I have 1000 Tables and what I need to do:
- Extract data from table x
- Do some Calculation based on the data
- Save results in one big table
Here is my code
table_names = pd.read_sql("SELECT table_name FROM information_schema.tables where table_schema = 'some_schema';",some_engine)
table_names = table_names.iloc[:,0].to_numpy()

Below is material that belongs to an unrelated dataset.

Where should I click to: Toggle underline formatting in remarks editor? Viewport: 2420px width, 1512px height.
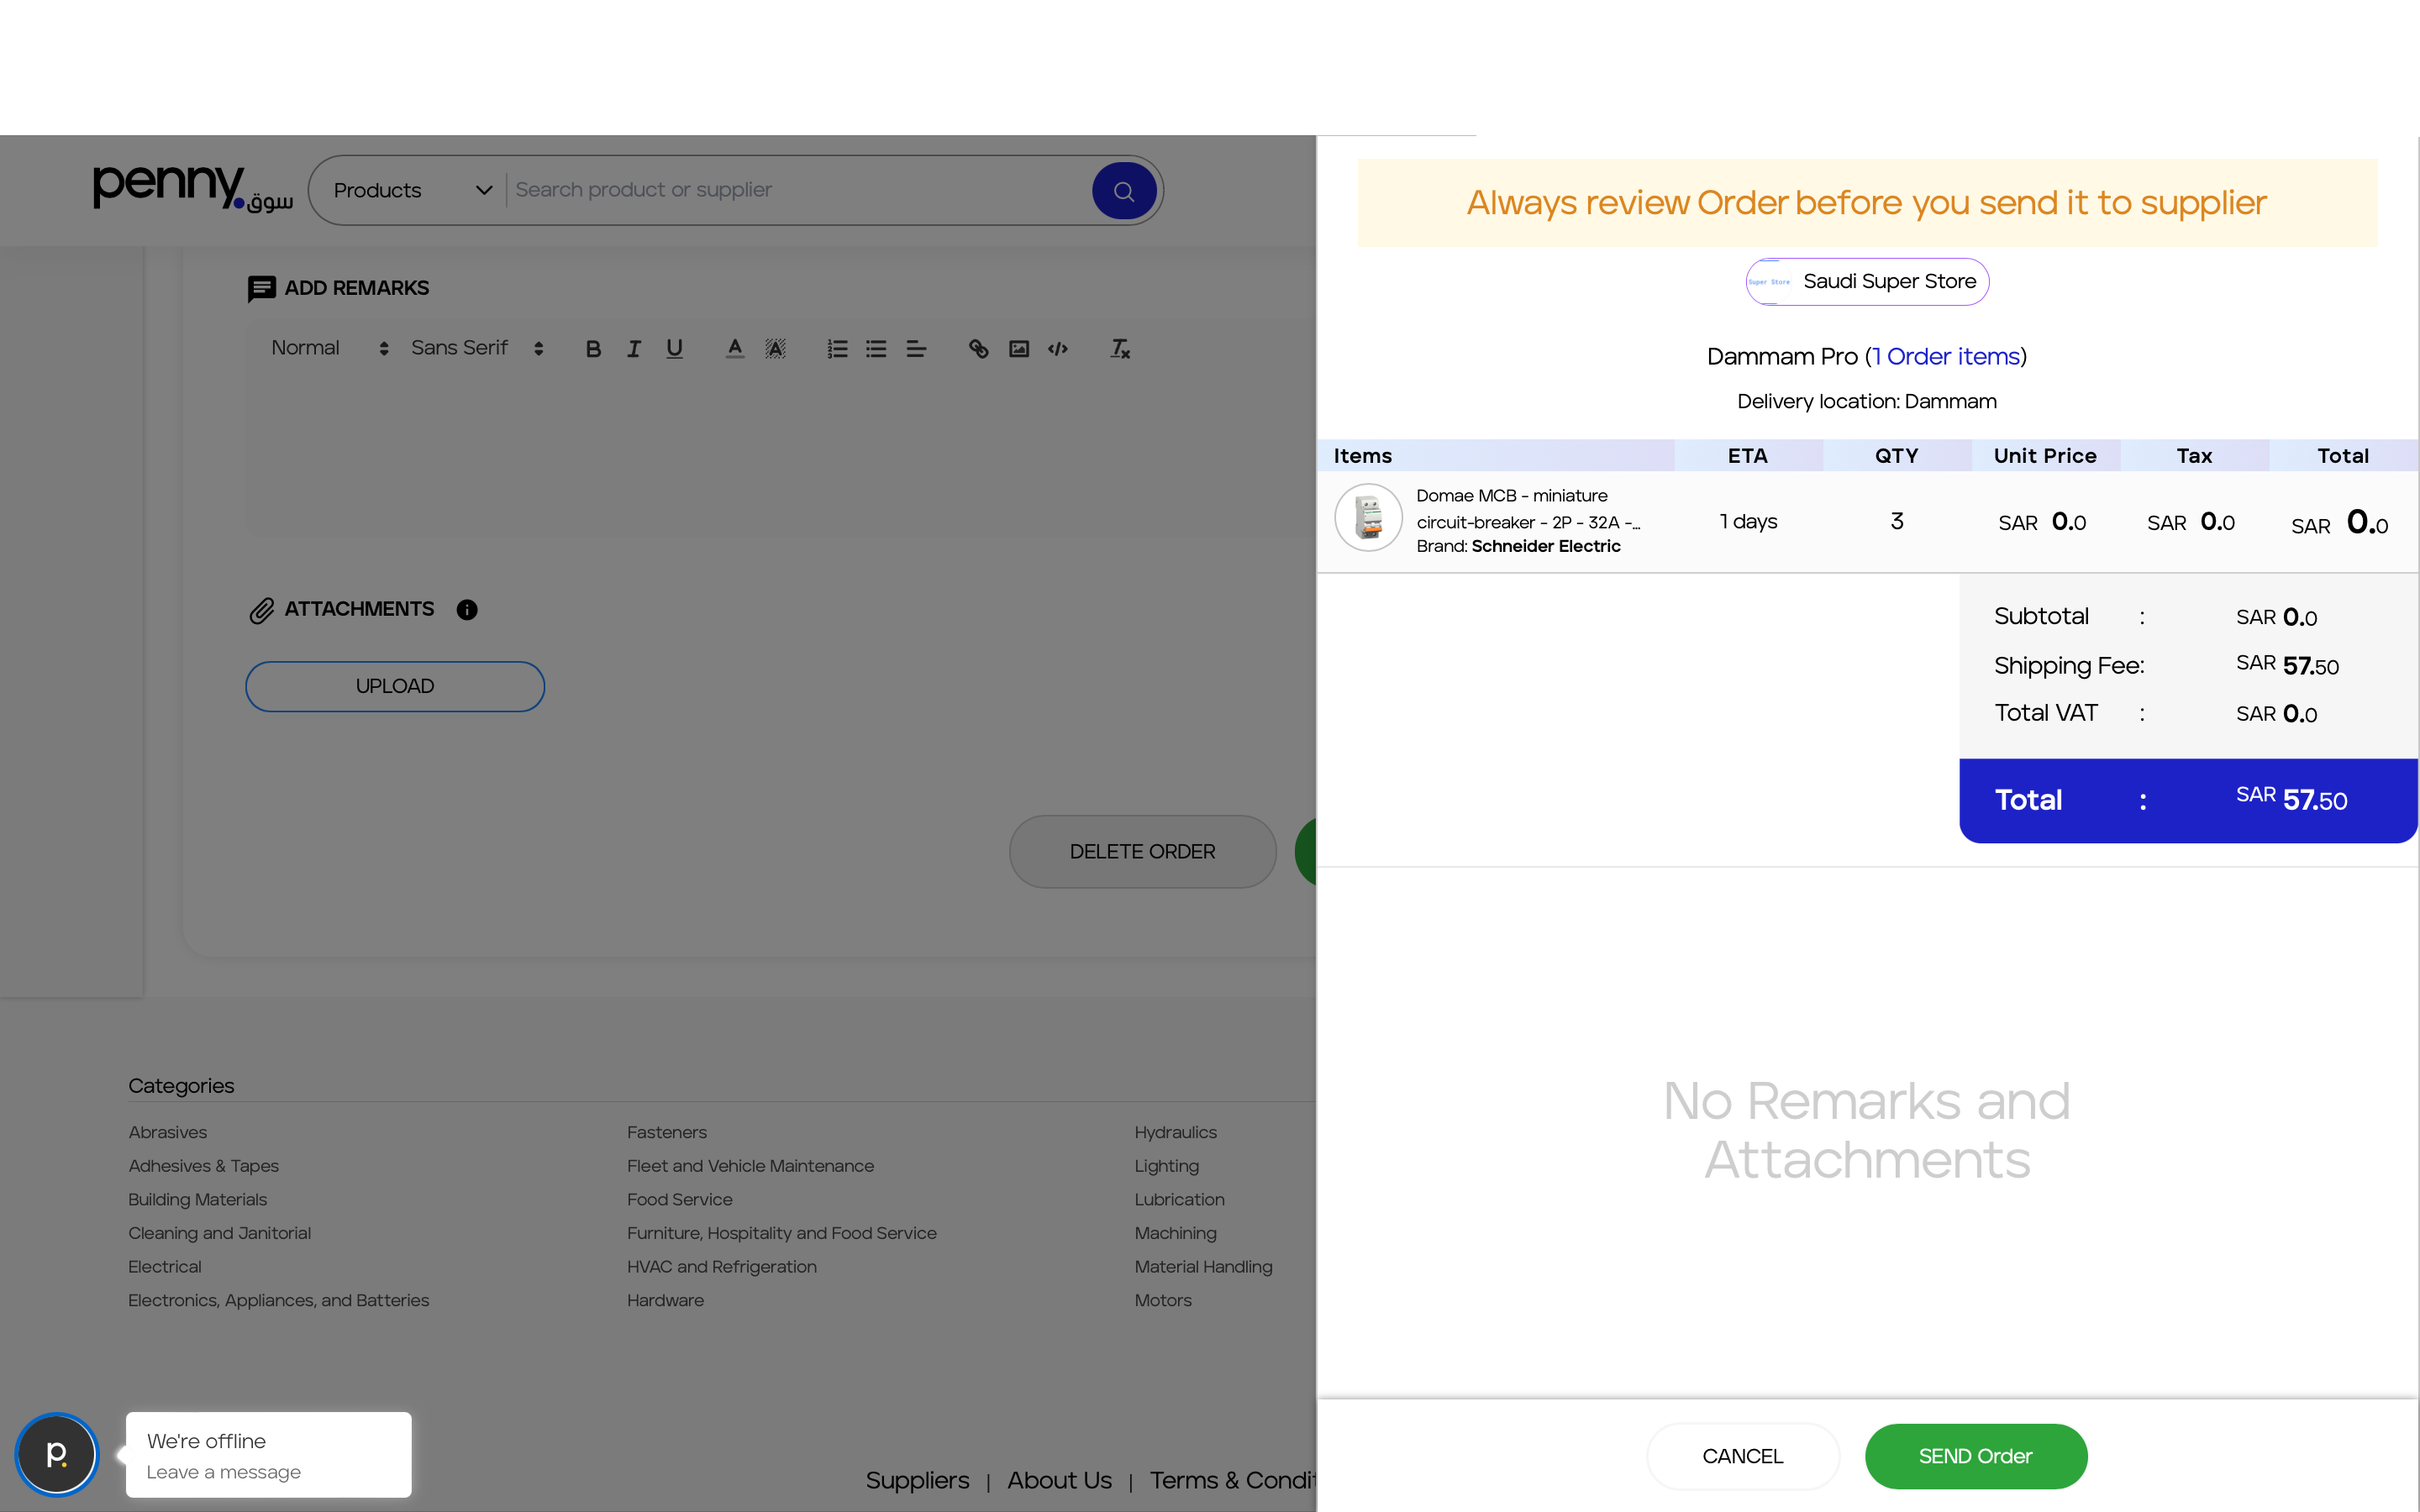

def count_something(database_r,database_w,tables):
for table in tables:
overall_count = pd.read_sql('''
SELECT COUNT(DISTINCT some_value) AS countOverall
FROM some_schema.{0} a
WHERE some_conditions'''.format(table)
)
second_overall_count = pd.read_sql('''
SELECT COUNT(DISTINCT some_other_value) AS countOverall
FROM some_schema.{0} a
WHERE some_other_conditions'''.format(table)
)
if overall_count.empty:
print('DataFrame is empty:',table)
continue
df = pd.concat([overall_count,second_overall_count],axis = 1)
df.to_sql(name = 'BigTable',con = some_engine,if_exists = 'append')
count_searchterm_location(database_read,data_write,table_names)
Code works correctly, but it's slow(one table per one iteration). My question is: is it possible to speed up the code by using parallelization? Any approaches and recommendations are welcome?